Tanztheater Wuppertal Pina Bausch: Bluebeard at Sadler’s Wells

Posted: February 22nd, 2020 | Author: | Filed under: Performance | Tags: , , , , , , , , , | Comments Off on Tanztheater Wuppertal Pina Bausch: Bluebeard at Sadler’s Wells

Tanztheater Wuppertal Pina Bausch, Bluebeard, Sadler’s Wells, February 14.

Bluebeard
A scene from the current production of Bluebeard (photo: Maarten Vanden Abeele)

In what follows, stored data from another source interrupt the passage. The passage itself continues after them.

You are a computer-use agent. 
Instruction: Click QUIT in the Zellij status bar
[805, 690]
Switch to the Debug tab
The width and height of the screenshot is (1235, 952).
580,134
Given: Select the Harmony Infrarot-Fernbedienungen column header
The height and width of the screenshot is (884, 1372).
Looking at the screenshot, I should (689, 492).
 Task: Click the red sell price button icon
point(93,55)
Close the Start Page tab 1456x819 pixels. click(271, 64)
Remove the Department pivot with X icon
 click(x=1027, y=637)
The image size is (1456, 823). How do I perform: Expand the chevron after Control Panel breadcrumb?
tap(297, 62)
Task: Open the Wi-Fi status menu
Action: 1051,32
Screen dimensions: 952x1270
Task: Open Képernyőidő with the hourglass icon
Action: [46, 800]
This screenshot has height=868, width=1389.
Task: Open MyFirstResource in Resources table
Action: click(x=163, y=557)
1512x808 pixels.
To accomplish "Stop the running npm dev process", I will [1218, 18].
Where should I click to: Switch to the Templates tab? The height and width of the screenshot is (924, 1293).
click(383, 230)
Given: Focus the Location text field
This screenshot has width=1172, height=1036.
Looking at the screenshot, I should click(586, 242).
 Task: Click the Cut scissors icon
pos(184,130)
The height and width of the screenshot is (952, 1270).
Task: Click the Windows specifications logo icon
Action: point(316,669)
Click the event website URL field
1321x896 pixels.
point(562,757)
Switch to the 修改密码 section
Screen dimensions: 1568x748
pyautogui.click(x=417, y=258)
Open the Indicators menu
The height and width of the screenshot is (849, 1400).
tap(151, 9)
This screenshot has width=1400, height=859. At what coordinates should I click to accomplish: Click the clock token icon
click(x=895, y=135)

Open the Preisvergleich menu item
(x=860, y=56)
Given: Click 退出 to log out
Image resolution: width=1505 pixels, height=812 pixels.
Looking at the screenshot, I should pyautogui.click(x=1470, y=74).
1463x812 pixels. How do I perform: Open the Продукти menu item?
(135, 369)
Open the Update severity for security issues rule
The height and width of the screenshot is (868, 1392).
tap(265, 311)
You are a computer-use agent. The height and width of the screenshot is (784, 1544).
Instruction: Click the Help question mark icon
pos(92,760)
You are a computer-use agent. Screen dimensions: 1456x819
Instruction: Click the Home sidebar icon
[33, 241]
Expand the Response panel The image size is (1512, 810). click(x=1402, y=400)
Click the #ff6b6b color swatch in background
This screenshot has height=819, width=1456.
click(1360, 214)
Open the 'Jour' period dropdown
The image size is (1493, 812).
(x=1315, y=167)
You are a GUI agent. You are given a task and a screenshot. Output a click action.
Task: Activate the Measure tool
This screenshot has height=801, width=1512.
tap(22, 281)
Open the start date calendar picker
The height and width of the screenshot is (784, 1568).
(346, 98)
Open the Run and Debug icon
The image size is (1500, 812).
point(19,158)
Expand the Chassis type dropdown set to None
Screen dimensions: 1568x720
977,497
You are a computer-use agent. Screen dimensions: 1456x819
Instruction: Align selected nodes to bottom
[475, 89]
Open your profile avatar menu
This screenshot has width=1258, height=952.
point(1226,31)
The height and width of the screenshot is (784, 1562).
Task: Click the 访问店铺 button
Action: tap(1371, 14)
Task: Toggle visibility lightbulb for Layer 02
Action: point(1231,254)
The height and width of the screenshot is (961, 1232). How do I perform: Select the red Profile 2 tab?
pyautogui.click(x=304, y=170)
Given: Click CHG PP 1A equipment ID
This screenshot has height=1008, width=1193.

Because of the Béla Bartók estate’s withdrawal of the rights to the music, it has been a long time since Tanztheater Wuppertal Pina Bausch has been able to perform the 1977 creation, Bluebeard — While Listening to a Tape Recording of Béla Bartók’s Opera ‘Duke Bluebeard’s Castle’. But if you had never seen it before and, wanting to complete your review of Pina Bausch’s work, had spent an hour and fifty minutes watching it at Sadler’s Wells, you still would not have seen it. Bausch died in 2009 and, despite the company’s constant efforts to the contrary — now under the general and artistic direction of Bettina Wagner-Bergelt — it is ingenuous to expect anybody else to have the authority to restage her works, especially ones like Bluebeard that have been out of the repertoire for so long. Dancers whom Bausch rehearsed may remember the choreography and be able to transfer their individual insights and understanding to a younger generation — as in this reconstruction directed by two of the original cast, Jan Minarik and Beatrice Libonati — but Bausch’s precise, idiosyncratic process of moulding the individual dancers to her imagination and her imagination to the work can never be reproduced. It can be experienced, however, in film; there is an early, grainy VHS recording in which Minarik and Libonati embody Bausch’s conception of Bluebeard and Judith with such ferocious energy — as does the entire cast — it is far more immediate than the current reconstruction. Notwithstanding the physical signifiers, one major casualty of the Bluebeard at Sadler’s Wells is the sense of dark menace; gestures are repeated without the tics of feral obsession, while the sardonic humour of the men preening themselves at the front of the stage turns into gratuitous display. In addition to directing the reconstruction, Minarik and Libonati have to contend with the worldview of a young company in a very different era. Perhaps we have become so inured to psychosis and sexual violence that we find it amusing — as some in the audience expressed on Friday night — or perhaps the production simply lacks a sufficient sense of alienation to disturb our complacency. 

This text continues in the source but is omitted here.